After I OMG'd him for a while and introduced Peter, I asked about his jewelry, told him how we have five daughters that I love to shop for, and one especially (Asha!) loves jewelry quite a bit, did he have a website, etc.  He said he wanted to show me a piece he was working on; he looked for it a long time; we tried to help, and just about the time we were giving up, he found it: a lovely pendant loop of yellow-sand-colored agate with sparkling bits inside the loop and a gold wire wrapped in and around it all, holding the agate safely inside its frail-looking golden shimmer.
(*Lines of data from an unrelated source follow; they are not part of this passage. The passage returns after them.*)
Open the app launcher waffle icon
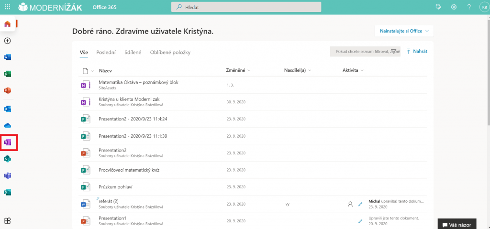 point(8,7)
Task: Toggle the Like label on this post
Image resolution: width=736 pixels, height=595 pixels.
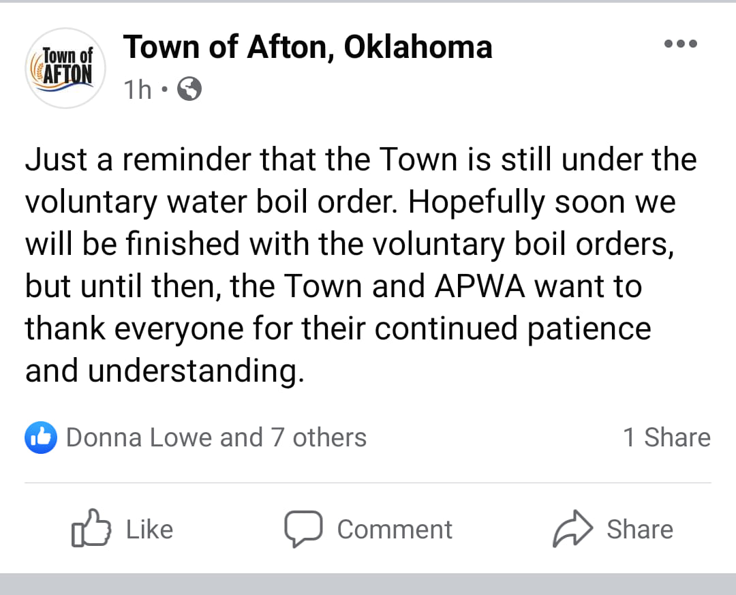Action: coord(149,530)
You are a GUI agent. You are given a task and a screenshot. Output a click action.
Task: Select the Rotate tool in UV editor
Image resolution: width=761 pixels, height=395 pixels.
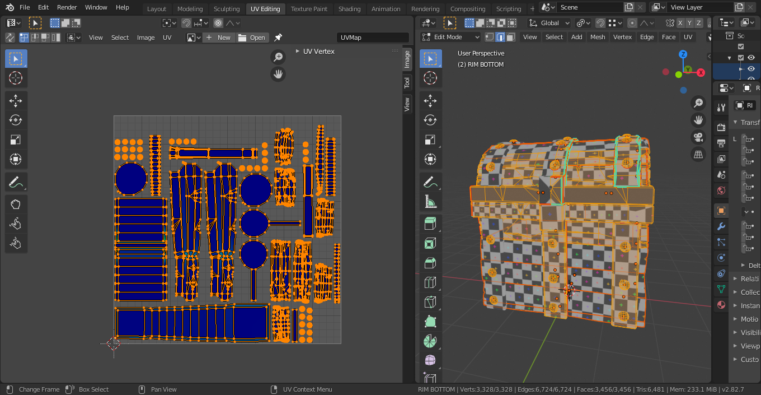click(16, 120)
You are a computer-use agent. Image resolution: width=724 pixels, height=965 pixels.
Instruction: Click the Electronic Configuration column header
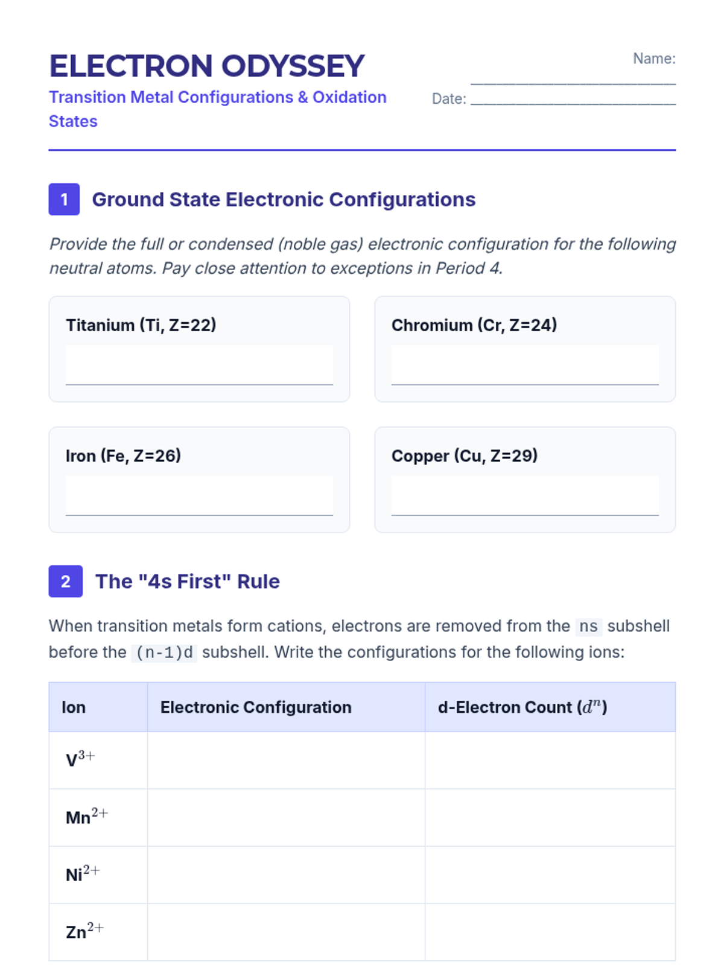(256, 707)
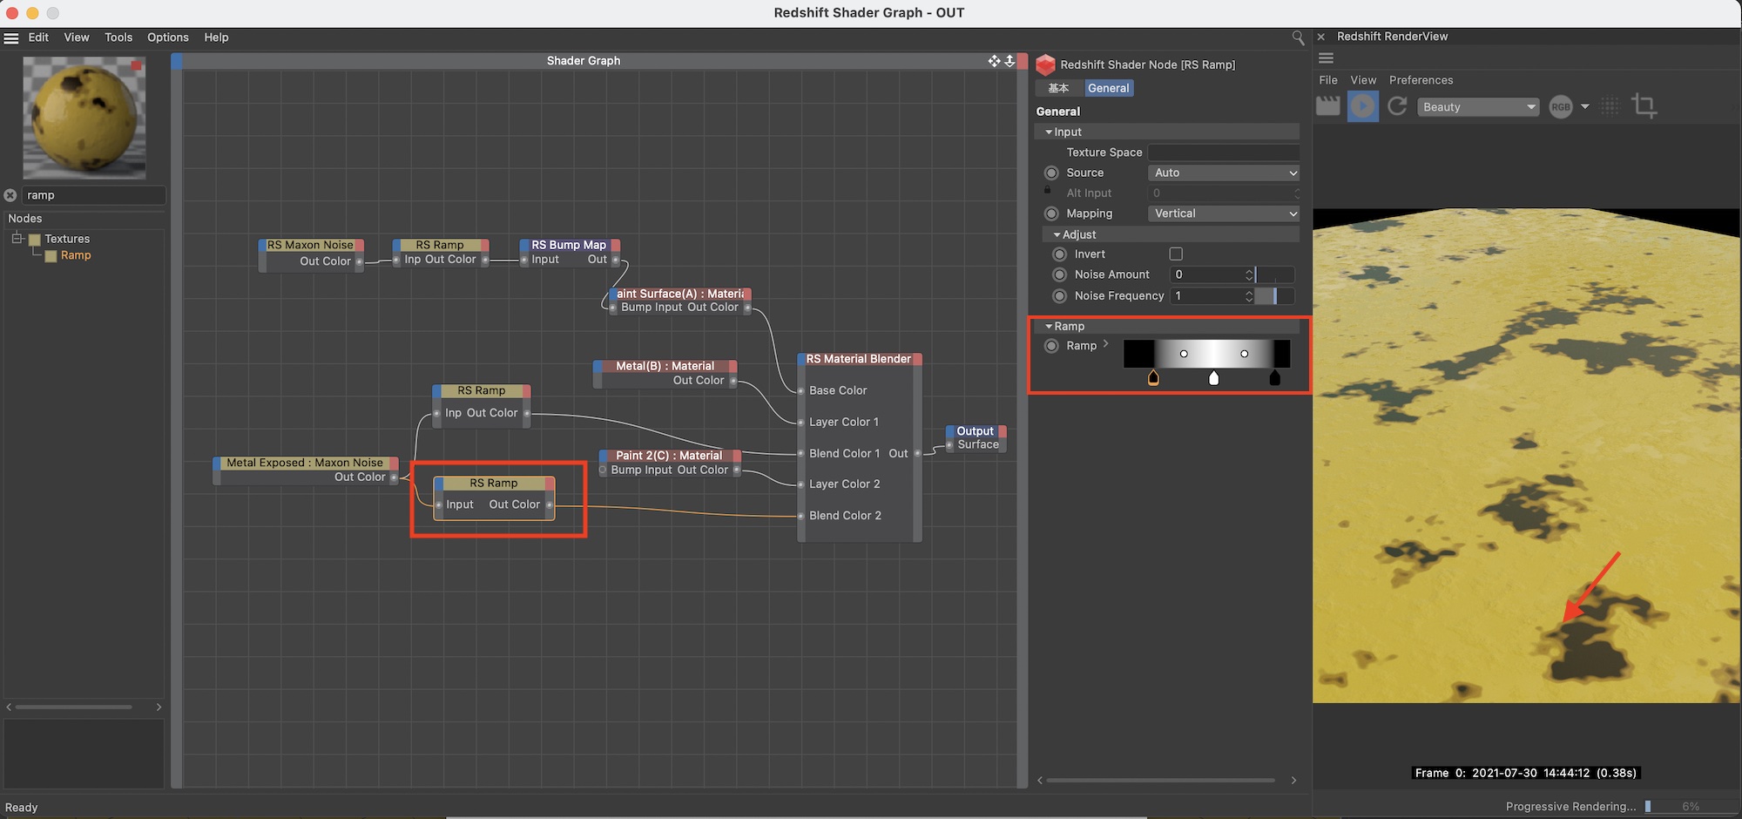This screenshot has height=819, width=1742.
Task: Toggle the Source animation circle button
Action: [1051, 173]
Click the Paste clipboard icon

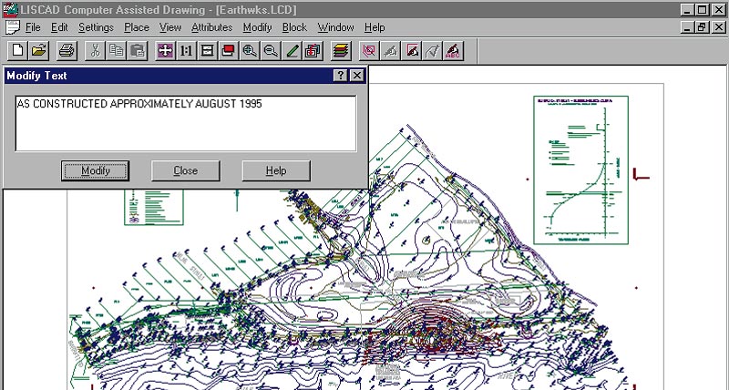coord(135,50)
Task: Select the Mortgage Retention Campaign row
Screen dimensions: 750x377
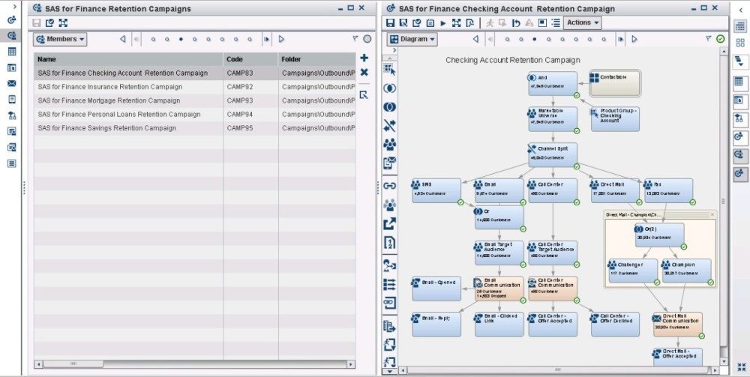Action: pyautogui.click(x=109, y=100)
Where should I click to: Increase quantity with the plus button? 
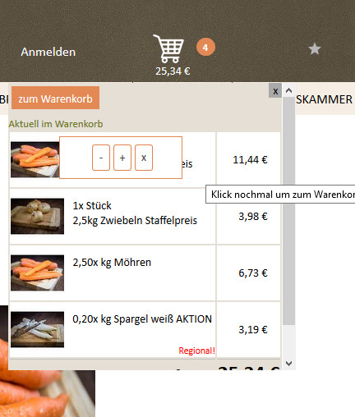(122, 158)
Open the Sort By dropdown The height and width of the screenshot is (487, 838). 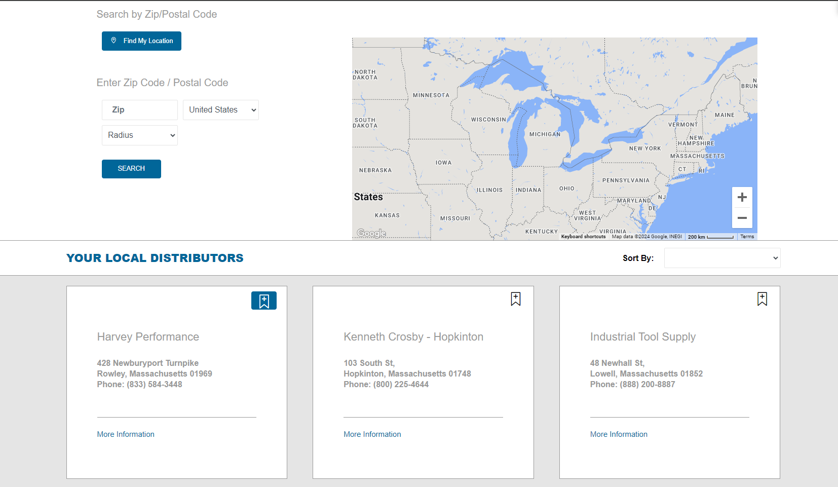[722, 258]
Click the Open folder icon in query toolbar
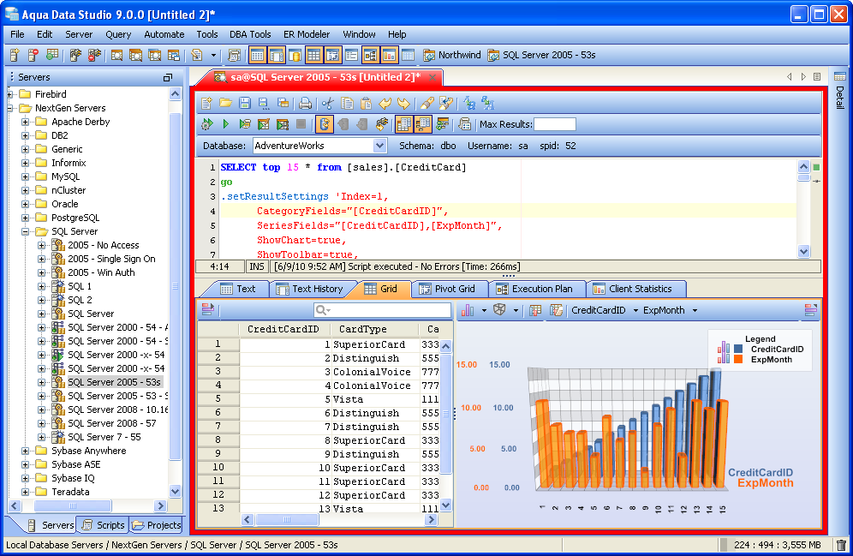853x556 pixels. [225, 103]
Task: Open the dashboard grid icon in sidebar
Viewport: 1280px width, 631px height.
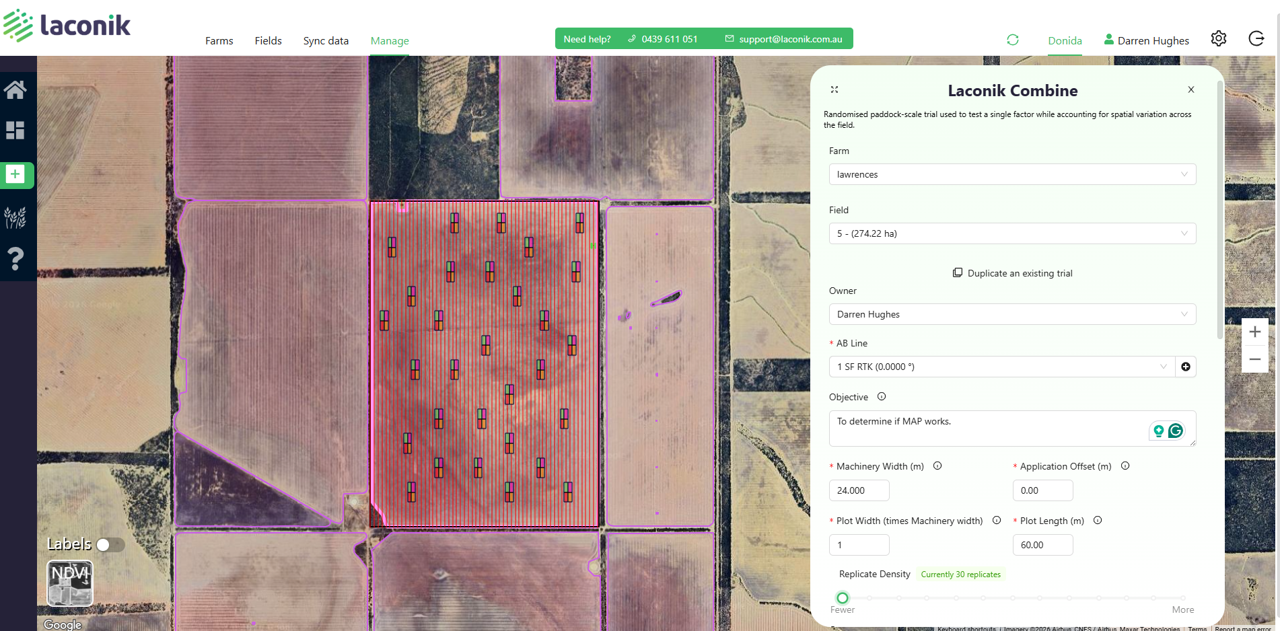Action: [15, 130]
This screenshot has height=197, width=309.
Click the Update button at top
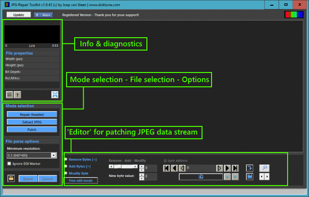tap(19, 15)
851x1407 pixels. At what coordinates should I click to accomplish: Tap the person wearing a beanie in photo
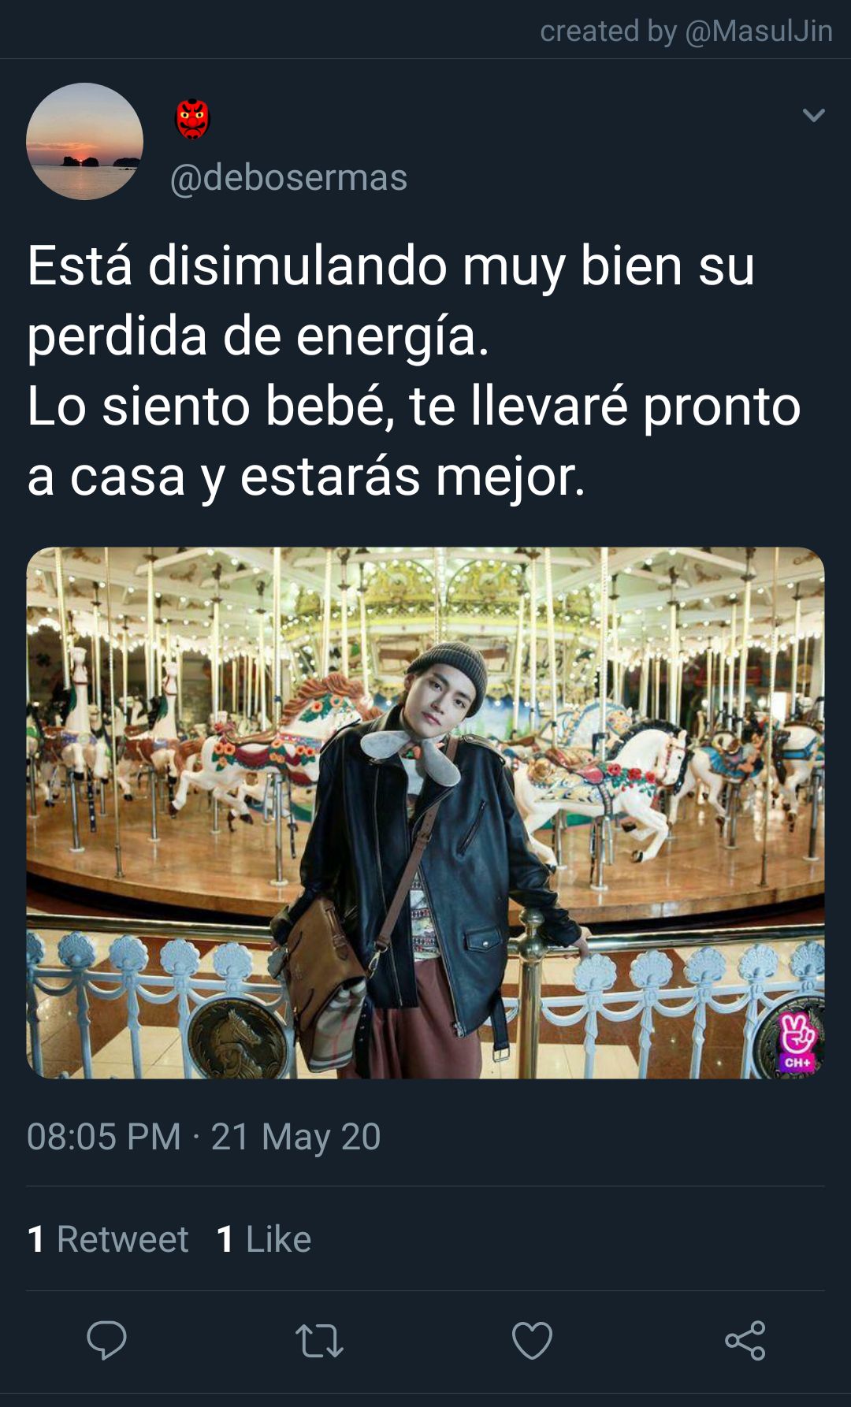point(429,859)
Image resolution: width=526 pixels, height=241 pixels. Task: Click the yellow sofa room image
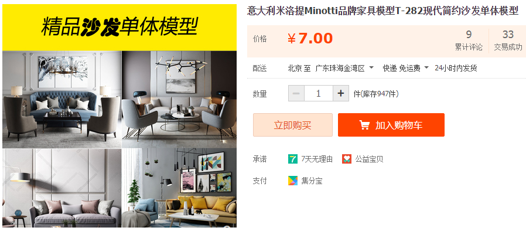179,188
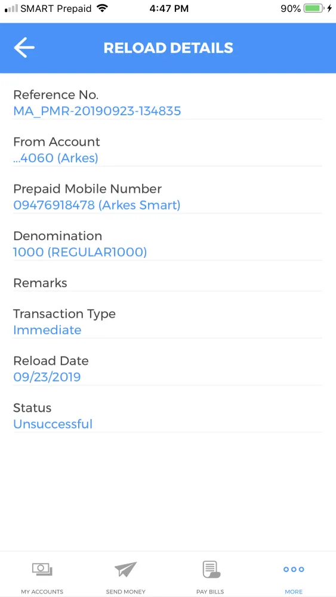
Task: Tap the empty Remarks field
Action: pyautogui.click(x=168, y=283)
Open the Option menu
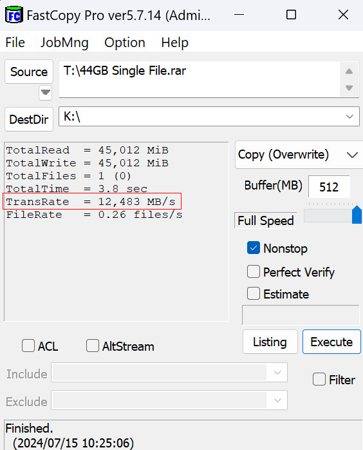Viewport: 363px width, 450px height. point(125,43)
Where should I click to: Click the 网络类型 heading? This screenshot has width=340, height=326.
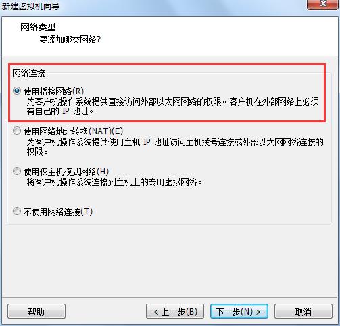pyautogui.click(x=38, y=27)
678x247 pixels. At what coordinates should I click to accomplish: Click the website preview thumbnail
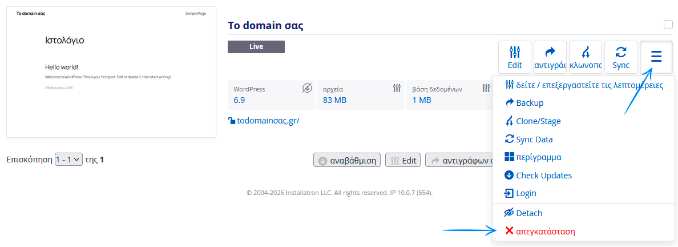[x=111, y=72]
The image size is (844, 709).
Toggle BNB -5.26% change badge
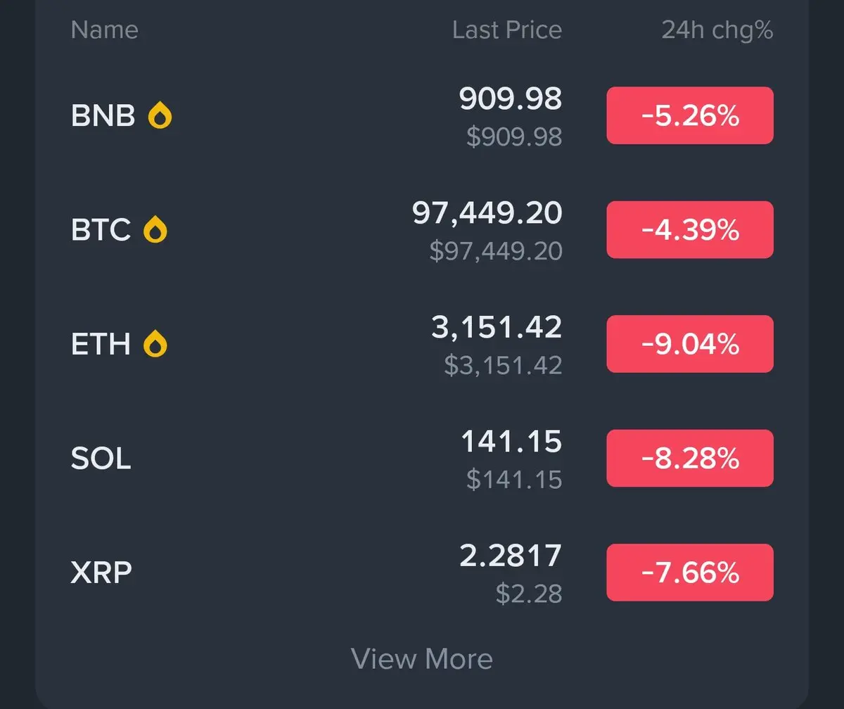(689, 115)
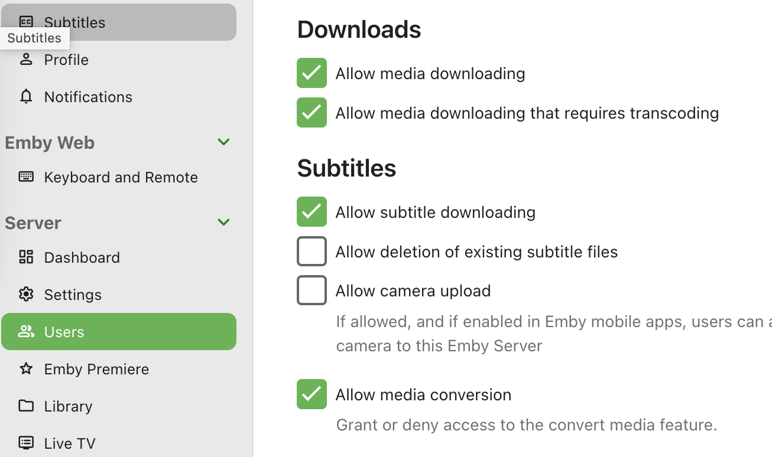Screen dimensions: 772x457
Task: Click the Subtitles closed-caption icon
Action: coord(26,21)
I told him it was really beautiful.  Andrew then said that it could be a reminder of the day.  As I reached out to give it back to him, he said, "It's yours."  The lovingkindness of strangers...
    
Another young man had arrived at the Point and overheard some of what had occurred.  As he was leaving (Peter and I were now alone, sitting on our bench), he looked at Annie's stone and read her name aloud.  I told him we called her Annie; she just died at Easter.  He said he felt stongly that she was our daughter when he first arrived and that he'd say a prayer for us.  I reached out to shake his hand and told him our names.  He said his name was "Phil."  I said, OMG--that's almost my middle name--Phillips.  I told him about my dad, Andrew, and the Andrew stone and our new friend, Andrew...that it was all so special.  He then told us, with sincerity and gentleness, "I hope you can know that this is an affirmation that Annie is in a better place and that she's well."  He smiled and walked away. Miracle #3.  Even though we started to cry again, we were crying because it was true.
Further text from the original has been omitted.